PROMPT 1: Reproduce a span of the Grant Nelson article verbatim, beginning at the words "He is now 18kg" and stopping after the words "the hardest hit.".
PROMPT 2: Using the Grant Nelson article, decide whether each statement agrees with it, answering yes or no and quoting the deciding words: (a) Nelson now weighs 18kg less than he once did. (b) Nelson lives in a northern Perth suburb. (c) The study attributed one fifth of all deaths in Australia to cardiovascular and heart disease.

READING PASSAGE:
##########
Eight years ago Noongar man Grant Nelson was on the brink of developing diabetes and topped the scales at 115kg when he made a life-changing decision — not to become another heart disease statistic.
The 44-year-old, who lives in a southern Perth suburb, gave up sugary soft drinks and fast food burgers and began walking and cycling.
He is now 18kg lighter and an ambassador for WA Heart Foundation’s No Junk November.
“If I can give up the junk food, you can too,” Nelson said.
But Mr Nelson’s story isn’t one that is shared by all Indigenous Australians.
A recent study by the Mary MacKillop Institute for Health Research titled ‘The Heart of Inequality’ reported that cardiovascular and heart disease were responsible for one fifth of all deaths in Australia, with Indigenous Australians in remote communities the hardest hit.
It said central Australia was “the heart of inequality”.
##########
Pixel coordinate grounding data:
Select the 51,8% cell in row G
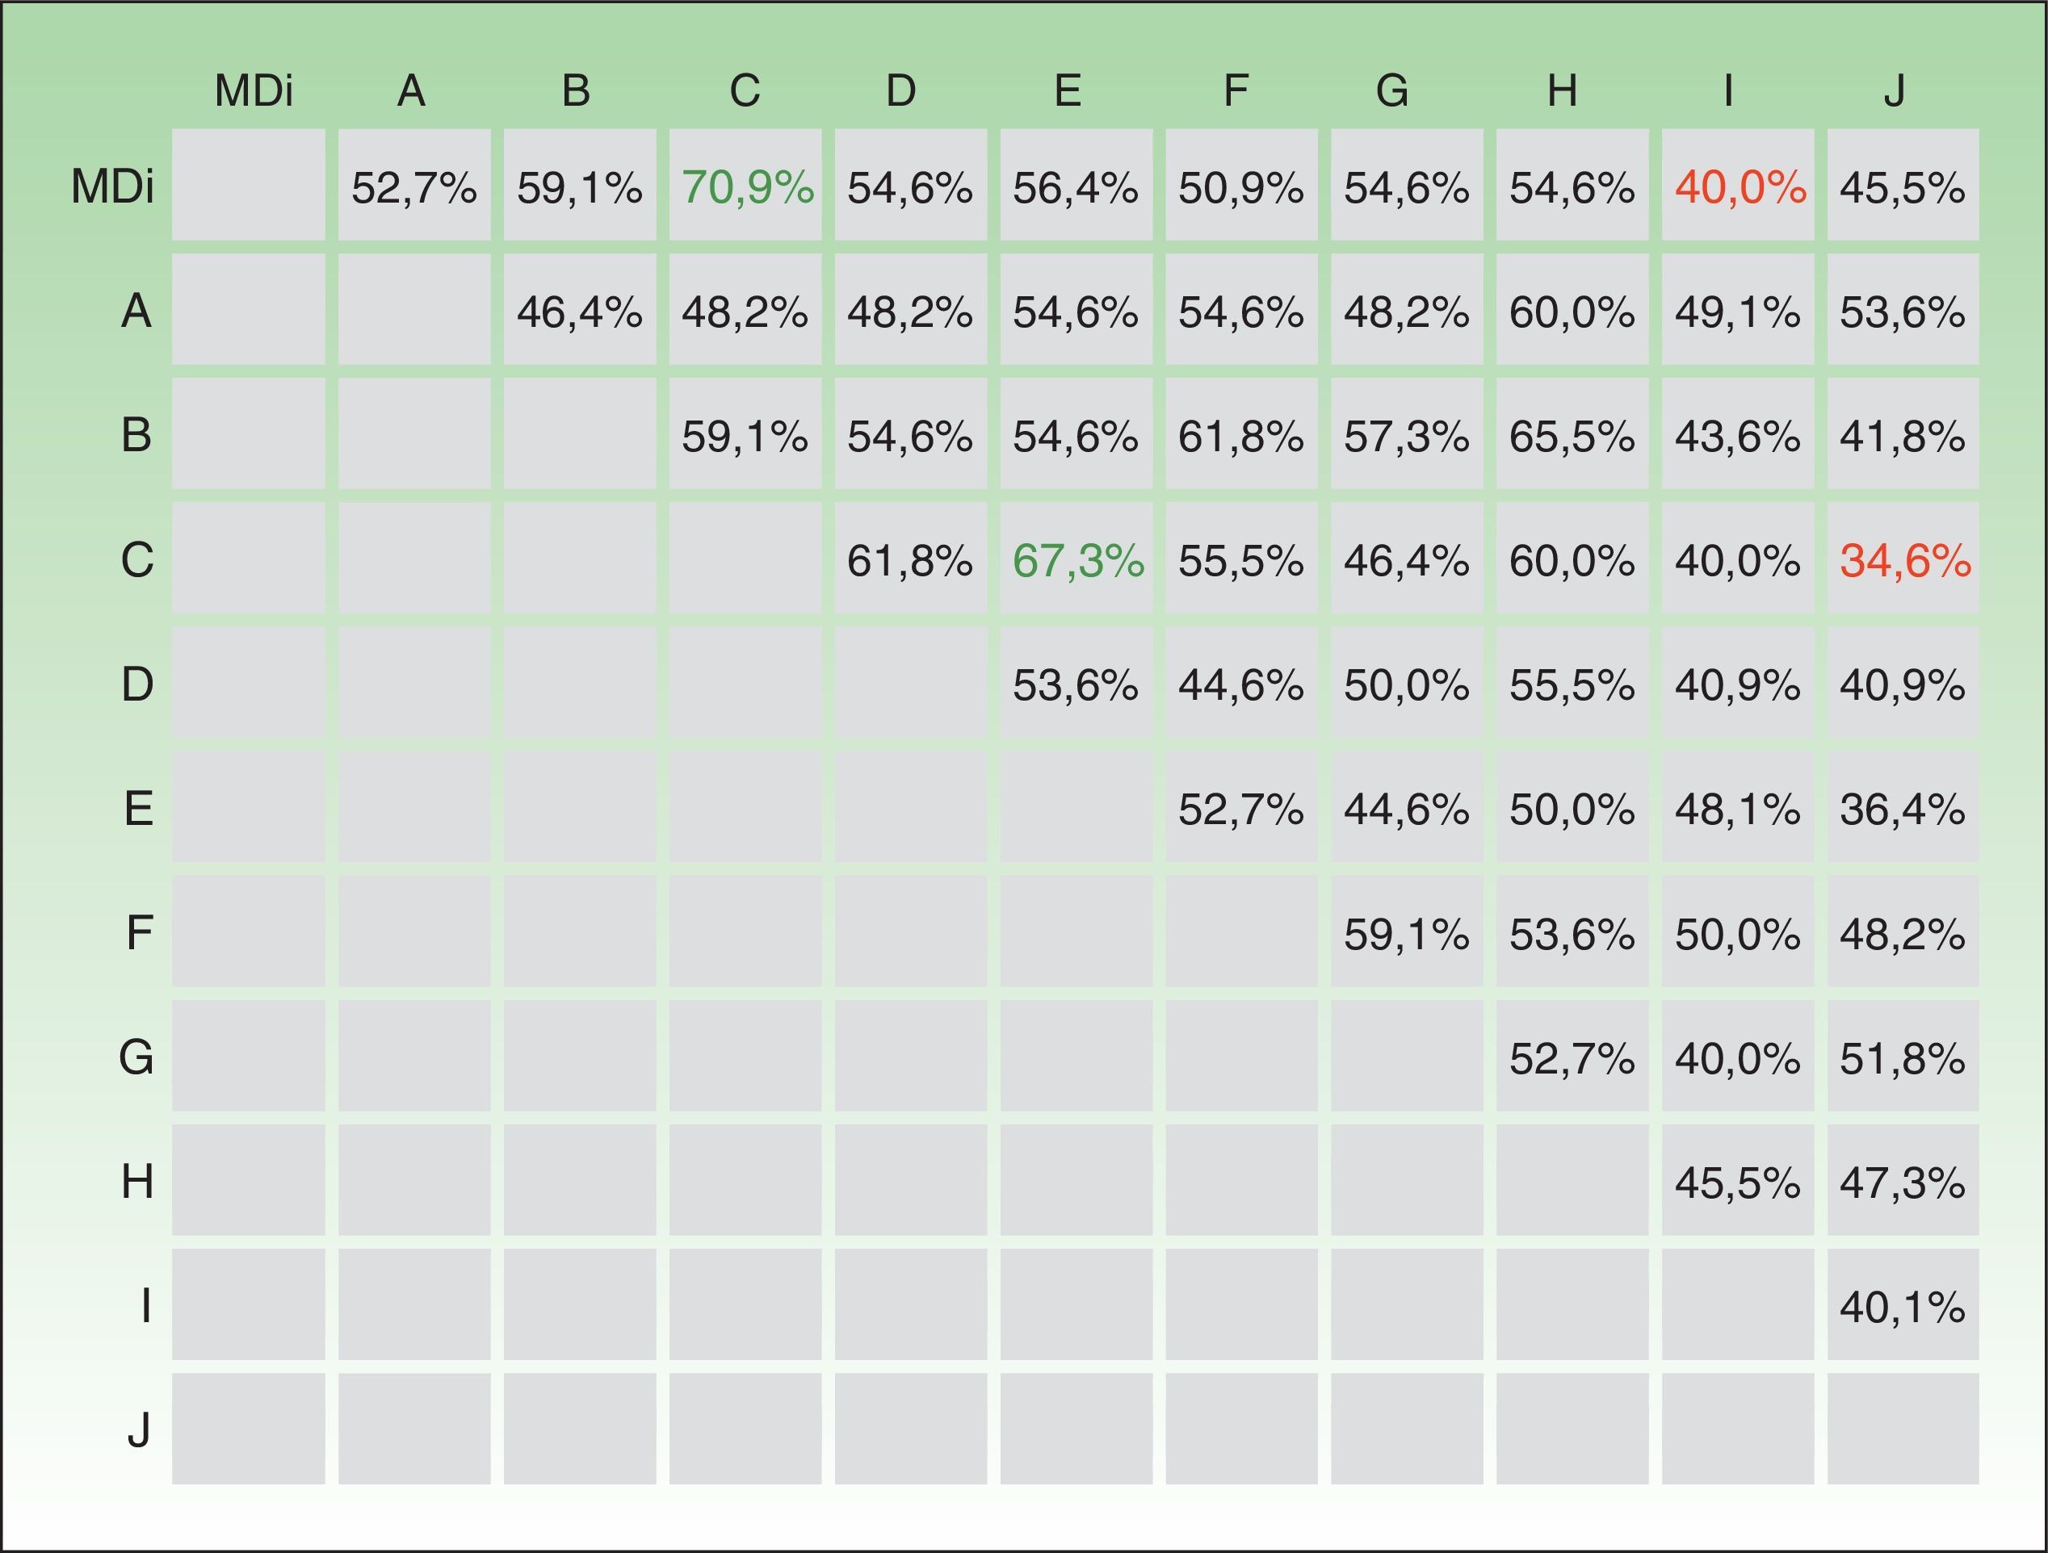Image resolution: width=2048 pixels, height=1553 pixels. (x=1902, y=1058)
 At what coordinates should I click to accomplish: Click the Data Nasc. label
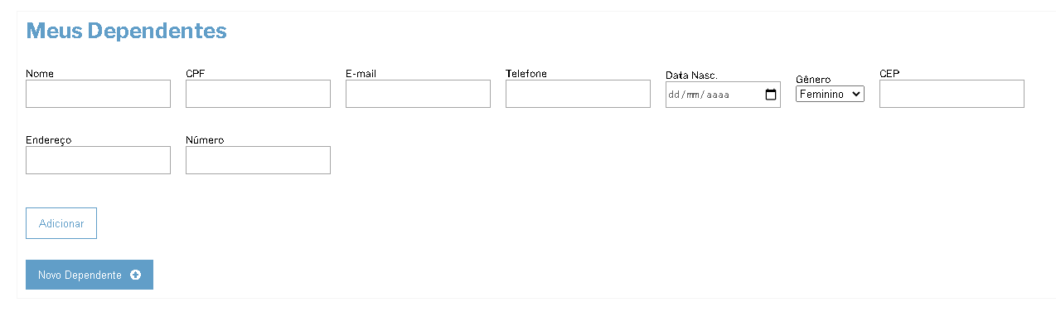pos(691,76)
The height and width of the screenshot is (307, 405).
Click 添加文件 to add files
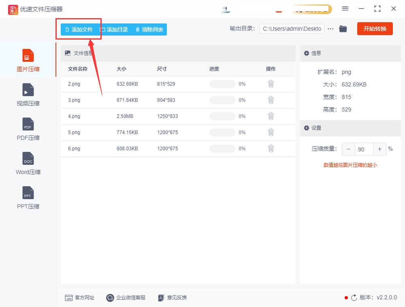[x=79, y=29]
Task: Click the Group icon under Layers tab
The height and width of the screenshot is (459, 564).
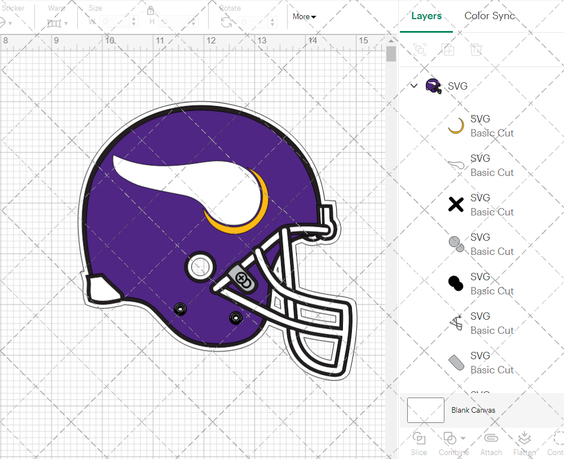Action: (419, 50)
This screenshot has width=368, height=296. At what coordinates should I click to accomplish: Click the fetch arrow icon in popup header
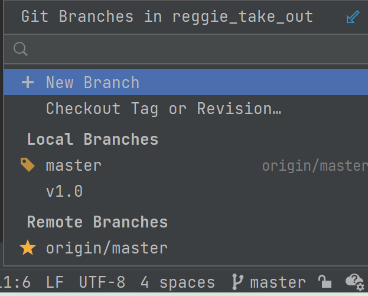353,17
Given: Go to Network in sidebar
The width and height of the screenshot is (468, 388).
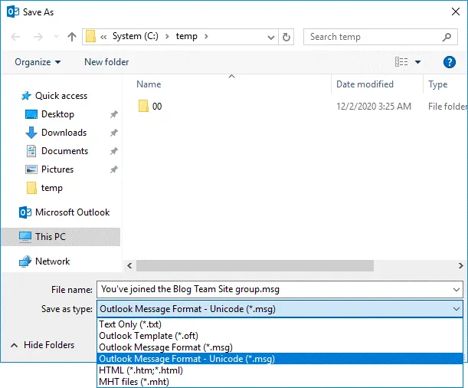Looking at the screenshot, I should [x=52, y=261].
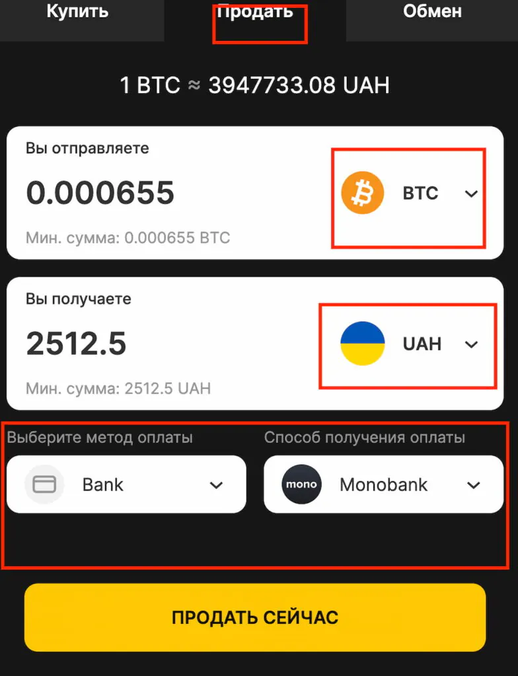Expand the UAH currency chevron
The height and width of the screenshot is (676, 518).
tap(471, 345)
##########
RESPONSE AREA 1:
He is now 18kg lighter and an ambassador for WA Heart Foundation’s No Junk November.
“If I can give up the junk food, you can too,” Nelson said.
But Mr Nelson’s story isn’t one that is shared by all Indigenous Australians.
A recent study by the Mary MacKillop Institute for Health Research titled ‘The Heart of Inequality’ reported that cardiovascular and heart disease were responsible for one fifth of all deaths in Australia, with Indigenous Australians in remote communities the hardest hit.

RESPONSE AREA 2:
(a) Yes: "He is now 18kg lighter"
(b) No: "who lives in a southern Perth suburb"
(c) Yes: "cardiovascular and heart disease were responsible for one fifth of all deaths in Australia"